### TRY IT
Output each record exactly. Leave none out.

----

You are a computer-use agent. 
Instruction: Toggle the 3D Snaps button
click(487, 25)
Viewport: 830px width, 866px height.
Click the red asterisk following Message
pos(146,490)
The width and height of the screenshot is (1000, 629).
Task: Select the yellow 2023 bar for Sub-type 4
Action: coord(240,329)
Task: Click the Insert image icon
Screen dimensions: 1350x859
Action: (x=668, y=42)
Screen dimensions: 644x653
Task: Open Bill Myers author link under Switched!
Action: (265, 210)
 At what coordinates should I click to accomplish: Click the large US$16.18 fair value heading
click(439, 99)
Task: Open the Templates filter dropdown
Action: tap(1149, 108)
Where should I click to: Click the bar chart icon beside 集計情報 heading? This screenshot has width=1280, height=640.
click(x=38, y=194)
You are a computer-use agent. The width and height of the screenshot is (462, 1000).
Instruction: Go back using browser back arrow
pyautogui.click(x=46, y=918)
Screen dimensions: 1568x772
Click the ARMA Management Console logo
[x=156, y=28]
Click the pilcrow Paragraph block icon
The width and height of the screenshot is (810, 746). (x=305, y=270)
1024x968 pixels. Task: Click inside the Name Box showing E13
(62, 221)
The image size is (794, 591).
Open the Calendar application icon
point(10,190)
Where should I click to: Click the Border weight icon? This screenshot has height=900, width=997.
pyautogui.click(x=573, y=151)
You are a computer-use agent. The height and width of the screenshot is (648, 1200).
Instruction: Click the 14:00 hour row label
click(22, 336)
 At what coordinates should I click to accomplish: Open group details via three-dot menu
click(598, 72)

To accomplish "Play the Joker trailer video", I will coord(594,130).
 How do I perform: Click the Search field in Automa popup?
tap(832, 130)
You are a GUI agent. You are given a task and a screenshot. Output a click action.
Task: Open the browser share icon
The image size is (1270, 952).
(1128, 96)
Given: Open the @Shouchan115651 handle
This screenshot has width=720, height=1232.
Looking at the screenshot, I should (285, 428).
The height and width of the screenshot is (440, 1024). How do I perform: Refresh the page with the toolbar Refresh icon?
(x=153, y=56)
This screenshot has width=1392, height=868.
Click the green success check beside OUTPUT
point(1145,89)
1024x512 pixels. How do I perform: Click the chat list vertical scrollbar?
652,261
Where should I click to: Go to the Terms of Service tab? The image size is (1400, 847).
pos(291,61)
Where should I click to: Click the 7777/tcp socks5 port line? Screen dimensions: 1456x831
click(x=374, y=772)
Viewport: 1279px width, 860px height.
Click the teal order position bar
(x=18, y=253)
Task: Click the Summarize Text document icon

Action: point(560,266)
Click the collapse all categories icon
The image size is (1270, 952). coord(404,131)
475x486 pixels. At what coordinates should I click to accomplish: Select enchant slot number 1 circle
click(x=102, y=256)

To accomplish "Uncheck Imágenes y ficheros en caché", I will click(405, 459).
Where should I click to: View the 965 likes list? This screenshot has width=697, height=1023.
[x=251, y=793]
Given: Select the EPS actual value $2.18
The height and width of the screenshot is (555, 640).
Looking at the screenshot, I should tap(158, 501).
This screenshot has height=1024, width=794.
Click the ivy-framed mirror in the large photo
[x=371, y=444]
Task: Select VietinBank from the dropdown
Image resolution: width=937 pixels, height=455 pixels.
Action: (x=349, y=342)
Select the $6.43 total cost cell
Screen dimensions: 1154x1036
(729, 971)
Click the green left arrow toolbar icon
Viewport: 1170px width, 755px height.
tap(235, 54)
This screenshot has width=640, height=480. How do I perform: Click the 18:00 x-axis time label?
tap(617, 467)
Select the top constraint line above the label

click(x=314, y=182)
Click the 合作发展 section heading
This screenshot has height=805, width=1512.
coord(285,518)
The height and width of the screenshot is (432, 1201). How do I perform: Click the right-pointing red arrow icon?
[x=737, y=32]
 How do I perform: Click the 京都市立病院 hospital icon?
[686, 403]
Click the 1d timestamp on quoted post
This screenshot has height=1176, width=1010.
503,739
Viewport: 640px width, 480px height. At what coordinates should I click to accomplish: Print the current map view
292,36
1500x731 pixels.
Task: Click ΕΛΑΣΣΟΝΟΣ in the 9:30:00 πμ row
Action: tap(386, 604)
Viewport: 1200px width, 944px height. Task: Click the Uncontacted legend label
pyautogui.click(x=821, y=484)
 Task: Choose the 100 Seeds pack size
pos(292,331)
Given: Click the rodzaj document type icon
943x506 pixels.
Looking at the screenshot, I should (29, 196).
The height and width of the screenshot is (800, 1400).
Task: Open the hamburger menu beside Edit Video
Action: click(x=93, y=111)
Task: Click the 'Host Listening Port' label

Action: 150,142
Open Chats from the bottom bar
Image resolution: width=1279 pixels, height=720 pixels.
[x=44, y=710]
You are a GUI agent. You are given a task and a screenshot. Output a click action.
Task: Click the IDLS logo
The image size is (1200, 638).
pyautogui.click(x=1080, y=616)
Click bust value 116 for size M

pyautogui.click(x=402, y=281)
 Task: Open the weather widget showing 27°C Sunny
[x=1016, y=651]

----

### ANSWER TO THIS TASK
You are a computer-use agent. 
Instruction: Toggle the 3D Snaps button
click(487, 25)
Viewport: 830px width, 866px height.
Click the red asterisk following Message
pos(146,490)
The width and height of the screenshot is (1000, 629).
Task: Select the yellow 2023 bar for Sub-type 4
Action: coord(240,329)
Task: Click the Insert image icon
Screen dimensions: 1350x859
Action: (x=668, y=42)
Screen dimensions: 644x653
Task: Open Bill Myers author link under Switched!
Action: (265, 210)
 At what coordinates should I click to accomplish: Click the large US$16.18 fair value heading
click(439, 99)
Task: Open the Templates filter dropdown
Action: tap(1149, 108)
Where should I click to: Click the bar chart icon beside 集計情報 heading? This screenshot has width=1280, height=640.
click(x=38, y=194)
You are a computer-use agent. The width and height of the screenshot is (462, 1000).
Instruction: Go back using browser back arrow
pyautogui.click(x=46, y=918)
Screen dimensions: 1568x772
Click the ARMA Management Console logo
[x=156, y=28]
Click the pilcrow Paragraph block icon
The width and height of the screenshot is (810, 746). (x=305, y=270)
1024x968 pixels. Task: Click inside the Name Box showing E13
(62, 221)
The image size is (794, 591).
Open the Calendar application icon
point(10,190)
Where should I click to: Click the Border weight icon? This screenshot has height=900, width=997.
pyautogui.click(x=573, y=151)
You are a computer-use agent. The height and width of the screenshot is (648, 1200).
Instruction: Click the 14:00 hour row label
click(22, 336)
 At what coordinates should I click to accomplish: Open group details via three-dot menu
click(598, 72)

To accomplish "Play the Joker trailer video", I will coord(594,130).
 How do I perform: Click the Search field in Automa popup?
tap(832, 130)
You are a GUI agent. You are given a task and a screenshot. Output a click action.
Task: Open the browser share icon
The image size is (1270, 952).
(1128, 96)
Given: Open the @Shouchan115651 handle
This screenshot has width=720, height=1232.
Looking at the screenshot, I should (285, 428).
The height and width of the screenshot is (440, 1024). How do I perform: Refresh the page with the toolbar Refresh icon?
(x=153, y=56)
This screenshot has width=1392, height=868.
Click the green success check beside OUTPUT
point(1145,89)
1024x512 pixels. How do I perform: Click the chat list vertical scrollbar?
652,261
Where should I click to: Go to the Terms of Service tab? The image size is (1400, 847).
pos(291,61)
Where should I click to: Click the 7777/tcp socks5 port line? Screen dimensions: 1456x831
click(x=374, y=772)
Viewport: 1279px width, 860px height.
Click the teal order position bar
(x=18, y=253)
Task: Click the Summarize Text document icon

Action: point(560,266)
Click the collapse all categories icon
The image size is (1270, 952). coord(404,131)
475x486 pixels. At what coordinates should I click to accomplish: Select enchant slot number 1 circle
click(x=102, y=256)

To accomplish "Uncheck Imágenes y ficheros en caché", I will click(405, 459).
Where should I click to: View the 965 likes list? This screenshot has width=697, height=1023.
[x=251, y=793]
Given: Select the EPS actual value $2.18
The height and width of the screenshot is (555, 640).
Looking at the screenshot, I should tap(158, 501).
This screenshot has height=1024, width=794.
Click the ivy-framed mirror in the large photo
[x=371, y=444]
Task: Select VietinBank from the dropdown
Image resolution: width=937 pixels, height=455 pixels.
Action: (x=349, y=342)
Select the $6.43 total cost cell
Screen dimensions: 1154x1036
(729, 971)
Click the green left arrow toolbar icon
Viewport: 1170px width, 755px height.
tap(235, 54)
This screenshot has width=640, height=480. How do I perform: Click the 18:00 x-axis time label?
tap(617, 467)
Select the top constraint line above the label

click(x=314, y=182)
Click the 合作发展 section heading
This screenshot has height=805, width=1512.
coord(285,518)
The height and width of the screenshot is (432, 1201). How do I perform: Click the right-pointing red arrow icon?
[x=737, y=32]
 How do I perform: Click the 京都市立病院 hospital icon?
[686, 403]
Click the 1d timestamp on quoted post
This screenshot has height=1176, width=1010.
503,739
Viewport: 640px width, 480px height. At what coordinates should I click to accomplish: Print the current map view
292,36
1500x731 pixels.
Task: Click ΕΛΑΣΣΟΝΟΣ in the 9:30:00 πμ row
Action: tap(386, 604)
Viewport: 1200px width, 944px height. Task: Click the Uncontacted legend label
pyautogui.click(x=821, y=484)
 Task: Choose the 100 Seeds pack size
pos(292,331)
Given: Click the rodzaj document type icon
943x506 pixels.
Looking at the screenshot, I should (29, 196).
The height and width of the screenshot is (800, 1400).
Task: Open the hamburger menu beside Edit Video
Action: click(x=93, y=111)
Task: Click the 'Host Listening Port' label

Action: 150,142
Open Chats from the bottom bar
Image resolution: width=1279 pixels, height=720 pixels.
[x=44, y=710]
You are a GUI agent. You are given a task and a screenshot. Output a click action.
Task: Click the IDLS logo
The image size is (1200, 638).
pyautogui.click(x=1080, y=616)
Click bust value 116 for size M

pyautogui.click(x=402, y=281)
 Task: Open the weather widget showing 27°C Sunny
[x=1016, y=651]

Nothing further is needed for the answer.